Statistical mechanics attempts to describe the collective behavior of systems composed of many small interacting parts. Systems in equilibrium are particularly simple to analyze since their behavior is stationary in time. For systems out of equilibrium, the past and future states and behavior of the system may be radically different then that of the present.
In this thesis, we analyze how information about the past or future can be best used.
We start by establishing a theoretical framework for quantifying how well the future and past of systems can be inferred, which we call the prediction and retrodiction entropies.

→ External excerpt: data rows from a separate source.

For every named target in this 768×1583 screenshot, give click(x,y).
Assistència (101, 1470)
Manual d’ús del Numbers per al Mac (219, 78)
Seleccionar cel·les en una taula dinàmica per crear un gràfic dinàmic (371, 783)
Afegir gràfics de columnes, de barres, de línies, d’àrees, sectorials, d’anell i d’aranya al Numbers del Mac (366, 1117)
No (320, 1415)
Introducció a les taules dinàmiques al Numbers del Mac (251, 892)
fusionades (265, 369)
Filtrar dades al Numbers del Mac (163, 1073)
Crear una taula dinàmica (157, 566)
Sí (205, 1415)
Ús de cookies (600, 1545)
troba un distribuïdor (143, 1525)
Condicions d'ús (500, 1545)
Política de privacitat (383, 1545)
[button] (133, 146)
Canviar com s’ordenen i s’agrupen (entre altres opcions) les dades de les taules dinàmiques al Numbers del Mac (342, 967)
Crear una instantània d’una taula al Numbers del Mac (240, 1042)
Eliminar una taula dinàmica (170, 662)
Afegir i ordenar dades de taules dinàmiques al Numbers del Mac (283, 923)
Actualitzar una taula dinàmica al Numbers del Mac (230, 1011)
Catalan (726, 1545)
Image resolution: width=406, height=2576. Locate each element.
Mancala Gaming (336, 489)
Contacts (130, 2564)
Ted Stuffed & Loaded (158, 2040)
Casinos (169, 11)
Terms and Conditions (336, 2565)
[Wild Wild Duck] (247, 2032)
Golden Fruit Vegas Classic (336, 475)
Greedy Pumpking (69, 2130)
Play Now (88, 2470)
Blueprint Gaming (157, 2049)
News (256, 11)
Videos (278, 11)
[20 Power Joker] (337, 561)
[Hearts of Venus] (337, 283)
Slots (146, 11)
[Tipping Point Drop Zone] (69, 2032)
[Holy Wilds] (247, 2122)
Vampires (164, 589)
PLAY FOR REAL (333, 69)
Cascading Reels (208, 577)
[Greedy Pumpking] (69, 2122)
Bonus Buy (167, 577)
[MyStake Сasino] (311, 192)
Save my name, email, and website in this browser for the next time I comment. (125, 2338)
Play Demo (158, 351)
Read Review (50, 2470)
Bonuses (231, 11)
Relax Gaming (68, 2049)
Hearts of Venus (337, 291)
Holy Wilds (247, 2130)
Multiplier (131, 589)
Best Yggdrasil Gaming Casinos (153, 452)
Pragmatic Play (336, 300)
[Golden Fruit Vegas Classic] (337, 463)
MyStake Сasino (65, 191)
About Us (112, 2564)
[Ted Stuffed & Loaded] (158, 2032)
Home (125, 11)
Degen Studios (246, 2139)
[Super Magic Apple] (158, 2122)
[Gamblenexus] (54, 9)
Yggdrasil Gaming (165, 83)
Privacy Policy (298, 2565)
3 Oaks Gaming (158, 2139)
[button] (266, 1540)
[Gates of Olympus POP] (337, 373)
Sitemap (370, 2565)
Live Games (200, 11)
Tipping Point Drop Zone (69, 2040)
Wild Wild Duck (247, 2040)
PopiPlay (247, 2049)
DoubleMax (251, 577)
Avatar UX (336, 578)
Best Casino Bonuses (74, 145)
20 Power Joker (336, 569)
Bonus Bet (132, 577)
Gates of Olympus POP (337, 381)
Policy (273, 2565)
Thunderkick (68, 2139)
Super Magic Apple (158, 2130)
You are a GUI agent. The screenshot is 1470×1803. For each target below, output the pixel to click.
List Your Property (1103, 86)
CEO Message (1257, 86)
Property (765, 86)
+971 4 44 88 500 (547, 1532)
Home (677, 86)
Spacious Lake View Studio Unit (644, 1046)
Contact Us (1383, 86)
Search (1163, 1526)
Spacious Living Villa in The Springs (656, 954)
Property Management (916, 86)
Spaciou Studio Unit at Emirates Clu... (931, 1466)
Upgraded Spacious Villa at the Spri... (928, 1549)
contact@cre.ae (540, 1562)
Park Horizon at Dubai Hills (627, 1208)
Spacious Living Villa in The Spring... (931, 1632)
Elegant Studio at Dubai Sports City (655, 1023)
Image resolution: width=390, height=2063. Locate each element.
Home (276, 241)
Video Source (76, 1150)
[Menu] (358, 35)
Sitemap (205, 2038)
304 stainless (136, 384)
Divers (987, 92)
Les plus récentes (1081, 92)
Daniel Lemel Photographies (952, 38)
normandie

We use our measures to quantify retrodiction and prediction for systems of diffusing particles and for the Logistic map.
We then develop a formalism that allows us to decide how to make small changes to a discrete Markov process such that it becomes more susceptible to inference - either prediction or retrodiction. We test this procedure on several Markov systems: an ensemble of random transition matrices, and a semi-classical quantum system, showing that we are in fact able to get moderate changes in predictability from small changes to the transition matrix.
Following this, we study two systems that attempt to use information about the future to improve their performance in the present. The first system is a collection of agents that attempt to predict the future and use that information to compete for a scarce resource. The second system is a Maxwell demon that has constraints on how quickly it can open and close its gate. Its uses knowledge of when particles collide with the gate it controls to schedule a sequence of gate openings and closures, and maximize its net rate of particle or energy transfer.